Cosa piace di Donald Trump
- Uscire dagli schemi del politically correct, piace a metà del Paese (due terzi degli elettori berlusconiani e pentastellati e un quarto dell’elettorato del partito democratico). "Il politicamente corretto, così bistrattato in questi anni, porta con sé i valori del rispetto e dell’eguaglianza delle persone; richiede la capacità - scrive Risso - di esprimere opinioni libere da pregiudizi (razziali, etnici, religiosi, di genere, di età, di orientamento sessuale o relativi a disabilità fisiche o psichiche). Uno stile di comportamento, in primis linguistico e comunicativo, che, negli ultimi anni, non ha avuto molti seguaci nel nostro Paese. Ne sono esempio i toni usati nei talk show politici nazionali, ma anche in alcune ben note trasmissioni radiofoniche o nelle diverse arene televisive, per non parlare del web e di quello che circola nei social network. La rinuncia all’uso di epiteti ingiuriosi e offensivi sembra essere diventata non solo una fatica, ma anche un segno di debolezza, d’incapacità comunicativa, mentre il ricorso al politicamente scorretto ha iniziato a far breccia in tutti i segmenti della nostra società, anche se piace maggiormente alla generazione dei trenta-quarantenni e agli uomini, mentre appare molto lontano dal gusto femminile.
- Lo stile trumpiano piace al 41% degli italiani che vorrebbe un politico capace di incarnarlo. Ne sono convinti gli elettori della Leganord, ma anche metà di quelli di Grillo e Forza Italia, nonché quasi un quarto di quelli che nell’urna mettono la croce sul simbolo del Pd. Oltre al format politico, del tycoon americano, riscuotono consensi anche alcune proposte.

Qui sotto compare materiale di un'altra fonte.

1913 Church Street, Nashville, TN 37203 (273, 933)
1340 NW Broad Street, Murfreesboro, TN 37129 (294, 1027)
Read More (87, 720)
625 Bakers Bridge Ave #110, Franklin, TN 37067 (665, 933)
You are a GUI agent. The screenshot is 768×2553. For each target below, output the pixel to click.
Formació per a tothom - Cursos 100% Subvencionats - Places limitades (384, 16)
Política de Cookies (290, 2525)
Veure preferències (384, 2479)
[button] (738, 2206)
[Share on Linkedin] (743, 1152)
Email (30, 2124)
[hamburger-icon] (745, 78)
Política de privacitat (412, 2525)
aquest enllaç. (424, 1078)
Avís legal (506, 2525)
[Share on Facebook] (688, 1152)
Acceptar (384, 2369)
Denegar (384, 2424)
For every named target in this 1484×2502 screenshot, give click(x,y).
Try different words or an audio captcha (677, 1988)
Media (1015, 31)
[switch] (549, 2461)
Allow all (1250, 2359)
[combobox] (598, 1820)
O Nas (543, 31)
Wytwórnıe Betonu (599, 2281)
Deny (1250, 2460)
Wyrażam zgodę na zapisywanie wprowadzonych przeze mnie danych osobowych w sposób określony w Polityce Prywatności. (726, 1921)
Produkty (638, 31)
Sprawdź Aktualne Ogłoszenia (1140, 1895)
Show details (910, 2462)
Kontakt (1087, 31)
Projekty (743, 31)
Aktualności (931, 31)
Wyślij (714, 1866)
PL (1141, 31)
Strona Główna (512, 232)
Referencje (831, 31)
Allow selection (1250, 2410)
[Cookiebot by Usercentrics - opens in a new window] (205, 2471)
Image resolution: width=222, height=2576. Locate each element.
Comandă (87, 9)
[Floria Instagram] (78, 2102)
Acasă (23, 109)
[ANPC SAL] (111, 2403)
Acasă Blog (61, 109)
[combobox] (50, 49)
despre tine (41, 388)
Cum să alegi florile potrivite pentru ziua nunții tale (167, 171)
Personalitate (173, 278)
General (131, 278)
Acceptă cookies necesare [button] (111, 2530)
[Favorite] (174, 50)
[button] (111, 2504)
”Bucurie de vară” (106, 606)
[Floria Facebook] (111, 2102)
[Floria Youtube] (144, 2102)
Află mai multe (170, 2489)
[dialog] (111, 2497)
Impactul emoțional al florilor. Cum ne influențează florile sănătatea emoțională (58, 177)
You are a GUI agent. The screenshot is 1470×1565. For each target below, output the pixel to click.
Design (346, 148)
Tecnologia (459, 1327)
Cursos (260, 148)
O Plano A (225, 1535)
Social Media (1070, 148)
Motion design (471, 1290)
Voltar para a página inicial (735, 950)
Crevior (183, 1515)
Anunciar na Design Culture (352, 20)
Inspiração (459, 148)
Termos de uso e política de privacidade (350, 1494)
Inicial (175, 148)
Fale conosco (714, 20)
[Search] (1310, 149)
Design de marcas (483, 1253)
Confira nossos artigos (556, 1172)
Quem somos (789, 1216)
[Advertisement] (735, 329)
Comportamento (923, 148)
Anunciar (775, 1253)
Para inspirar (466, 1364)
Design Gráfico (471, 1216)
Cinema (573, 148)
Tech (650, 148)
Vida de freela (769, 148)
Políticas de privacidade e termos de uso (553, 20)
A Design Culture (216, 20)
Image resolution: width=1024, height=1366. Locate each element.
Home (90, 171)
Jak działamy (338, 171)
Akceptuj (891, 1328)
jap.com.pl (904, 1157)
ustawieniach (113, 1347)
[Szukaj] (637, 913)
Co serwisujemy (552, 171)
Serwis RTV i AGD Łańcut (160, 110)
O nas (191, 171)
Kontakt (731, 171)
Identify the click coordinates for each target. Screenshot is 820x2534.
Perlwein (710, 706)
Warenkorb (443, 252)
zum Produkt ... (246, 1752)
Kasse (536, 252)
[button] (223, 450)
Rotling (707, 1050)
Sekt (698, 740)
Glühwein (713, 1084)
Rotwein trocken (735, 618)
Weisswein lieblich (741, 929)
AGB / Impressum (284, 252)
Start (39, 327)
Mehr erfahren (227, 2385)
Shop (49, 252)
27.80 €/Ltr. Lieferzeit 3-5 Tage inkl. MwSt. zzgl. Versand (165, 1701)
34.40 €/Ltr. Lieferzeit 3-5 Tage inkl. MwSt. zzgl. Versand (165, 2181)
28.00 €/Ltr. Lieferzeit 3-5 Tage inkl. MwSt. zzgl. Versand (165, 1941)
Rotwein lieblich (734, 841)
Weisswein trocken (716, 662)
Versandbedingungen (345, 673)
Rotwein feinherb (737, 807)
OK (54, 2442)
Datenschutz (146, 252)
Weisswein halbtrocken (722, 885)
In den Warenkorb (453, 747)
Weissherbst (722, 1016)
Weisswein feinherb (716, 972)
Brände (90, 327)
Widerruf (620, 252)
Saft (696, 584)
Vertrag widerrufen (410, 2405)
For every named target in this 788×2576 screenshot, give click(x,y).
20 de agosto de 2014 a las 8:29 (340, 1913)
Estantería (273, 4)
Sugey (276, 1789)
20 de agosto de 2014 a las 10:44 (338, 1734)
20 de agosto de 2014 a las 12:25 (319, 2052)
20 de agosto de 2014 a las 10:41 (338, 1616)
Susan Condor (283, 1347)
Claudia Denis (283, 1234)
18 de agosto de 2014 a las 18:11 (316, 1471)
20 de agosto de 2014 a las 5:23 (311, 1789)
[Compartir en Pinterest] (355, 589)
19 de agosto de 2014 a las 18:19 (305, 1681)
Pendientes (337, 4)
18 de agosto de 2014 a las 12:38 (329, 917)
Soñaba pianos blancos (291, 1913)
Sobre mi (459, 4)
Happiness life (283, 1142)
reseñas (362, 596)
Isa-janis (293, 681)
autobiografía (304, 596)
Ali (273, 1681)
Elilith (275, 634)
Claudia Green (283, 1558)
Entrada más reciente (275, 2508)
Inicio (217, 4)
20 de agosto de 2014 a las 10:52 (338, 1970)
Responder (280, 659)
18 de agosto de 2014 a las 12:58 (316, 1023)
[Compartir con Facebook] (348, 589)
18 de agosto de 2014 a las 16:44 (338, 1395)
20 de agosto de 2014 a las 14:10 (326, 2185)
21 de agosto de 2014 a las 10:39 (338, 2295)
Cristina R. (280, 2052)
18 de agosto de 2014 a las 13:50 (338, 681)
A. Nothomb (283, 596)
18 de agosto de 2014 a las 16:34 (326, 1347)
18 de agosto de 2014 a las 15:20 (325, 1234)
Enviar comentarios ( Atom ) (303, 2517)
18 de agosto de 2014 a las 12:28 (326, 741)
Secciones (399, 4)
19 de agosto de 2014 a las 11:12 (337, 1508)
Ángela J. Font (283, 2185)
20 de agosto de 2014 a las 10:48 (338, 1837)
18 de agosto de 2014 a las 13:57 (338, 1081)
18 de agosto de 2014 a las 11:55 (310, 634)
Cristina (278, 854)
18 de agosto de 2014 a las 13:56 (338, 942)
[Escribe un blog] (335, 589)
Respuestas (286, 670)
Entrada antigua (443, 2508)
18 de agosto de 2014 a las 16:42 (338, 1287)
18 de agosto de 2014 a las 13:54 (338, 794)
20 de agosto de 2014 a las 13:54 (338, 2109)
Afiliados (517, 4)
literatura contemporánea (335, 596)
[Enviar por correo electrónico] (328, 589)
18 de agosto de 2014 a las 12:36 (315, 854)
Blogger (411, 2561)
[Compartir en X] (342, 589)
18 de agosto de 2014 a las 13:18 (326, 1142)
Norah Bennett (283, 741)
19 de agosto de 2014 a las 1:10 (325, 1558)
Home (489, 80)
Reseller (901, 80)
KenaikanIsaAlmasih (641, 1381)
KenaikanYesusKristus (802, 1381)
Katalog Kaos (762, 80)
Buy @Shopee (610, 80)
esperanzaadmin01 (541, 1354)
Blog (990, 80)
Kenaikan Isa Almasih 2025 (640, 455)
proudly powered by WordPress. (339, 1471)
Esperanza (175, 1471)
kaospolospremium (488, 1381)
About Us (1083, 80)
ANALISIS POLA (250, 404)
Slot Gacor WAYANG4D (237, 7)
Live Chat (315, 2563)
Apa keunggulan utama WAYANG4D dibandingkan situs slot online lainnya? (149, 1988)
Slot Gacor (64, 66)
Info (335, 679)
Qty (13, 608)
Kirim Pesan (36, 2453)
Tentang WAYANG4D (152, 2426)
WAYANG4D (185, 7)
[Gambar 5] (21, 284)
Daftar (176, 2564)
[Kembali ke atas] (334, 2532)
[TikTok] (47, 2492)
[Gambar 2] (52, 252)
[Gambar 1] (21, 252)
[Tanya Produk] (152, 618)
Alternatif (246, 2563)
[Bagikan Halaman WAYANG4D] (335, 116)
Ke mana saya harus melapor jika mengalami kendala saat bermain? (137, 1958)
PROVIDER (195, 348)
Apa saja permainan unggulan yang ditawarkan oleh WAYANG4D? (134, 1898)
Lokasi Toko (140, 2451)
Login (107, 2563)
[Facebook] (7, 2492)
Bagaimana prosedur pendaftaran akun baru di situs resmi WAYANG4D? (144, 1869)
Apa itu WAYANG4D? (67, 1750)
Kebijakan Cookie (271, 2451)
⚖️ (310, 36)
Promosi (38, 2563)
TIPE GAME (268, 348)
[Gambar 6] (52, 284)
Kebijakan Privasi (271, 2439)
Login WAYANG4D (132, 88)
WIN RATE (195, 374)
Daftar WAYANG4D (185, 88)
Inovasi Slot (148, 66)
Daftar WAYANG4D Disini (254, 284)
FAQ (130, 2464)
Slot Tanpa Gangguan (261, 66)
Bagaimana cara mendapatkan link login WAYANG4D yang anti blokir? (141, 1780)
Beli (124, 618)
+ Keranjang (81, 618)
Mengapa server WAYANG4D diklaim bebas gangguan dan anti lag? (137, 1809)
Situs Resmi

- L'idea di tassare le imprese che trasferiscono la produzione all’estero. Nonostante si parli di tasse, l’ipotesi convince i due terzi dell’elettorato berlusconiano, oltre a riscuotere l’adesione quasi plebiscitaria del fronte grillino. Non mancano, tuttavia, consensi tra le fila degli elettori Pd, con un livello di adesione che supera soglia 50%".
Cosa piace meno di Trump
- Il tema del muro anti-immigrati, invece, scalda meno gli animi e solo il 25% degli italiani lo condivide. Nel nostro Paese le proposte di muri non sembrano avere ampi successi, anche se non si deve sottovalutare che un terzo degli elettori pentastellati e quasi il 40% di quelli berlusconiani sono favorevoli all’ipotesi. Il rifiuto dell’idea del muro non significa apertura verso gli immigrati. Il 48% del Paese è favorevole al blocco totale degli ingressi, con punte che salgono al 69% tra i belusconiani e al 63% tra i pentastellati. Solo tra gli elettori Pd il dato resta confinato al 26%.
Il fenomeno "Donald"
"Il fenomeno “Donald” deve ancora dispiegare le sue potenzialità, ma - scrive ancora Risso - già oggi sta portando alla luce un fenomeno su cui riflettere. Nel corso degli ultimi anni, nei vari angoli di Europa e America, stiamo assistendo a un fenomeno che potremmo definire dei vasi comunicanti a polarità inverse: con il diminuire delle risorse da ridistribuire, le forze politiche, hanno aumentato il ricorso a sceneggiature urlanti, psicodrammi e messaggi sopra le righe; a soluzioni tranchante velleitarie, ammantate dall’aurea del decisionismo. Man mano che la società ha assunto un orizzonte di aspettative sociali sempre più decrescenti per ampi segmenti sociali, la politica ha incrementato l’uso di ingredienti di teatralità e di ricerca emotiva, con il rischio di far diventare l’urlo un sostituto dell’azione efficace, ma anche con la possibilità di aprire le porte all’incancrenirsi dei problemi e all’acuirsi dei conflitti e degli scontri sociali. Il rischio che porta con sé la fascinazione trumpista, non è tanto e solo legato alle posizioni espresse, quanto all’allontanarsi della politica dal ruolo di comprensione, mediazione, compensazione ed equilibrio tra le differenti esigenze dei ceti e dei segmenti sociali. La complessità della società contemporanea richiede il saper scegliere e decidere (e la politica italiana negli ultimi decenni non ha certo brillato sul tema), ma implica anche il coraggio della lungimiranza, della visione totale e non solo parziale".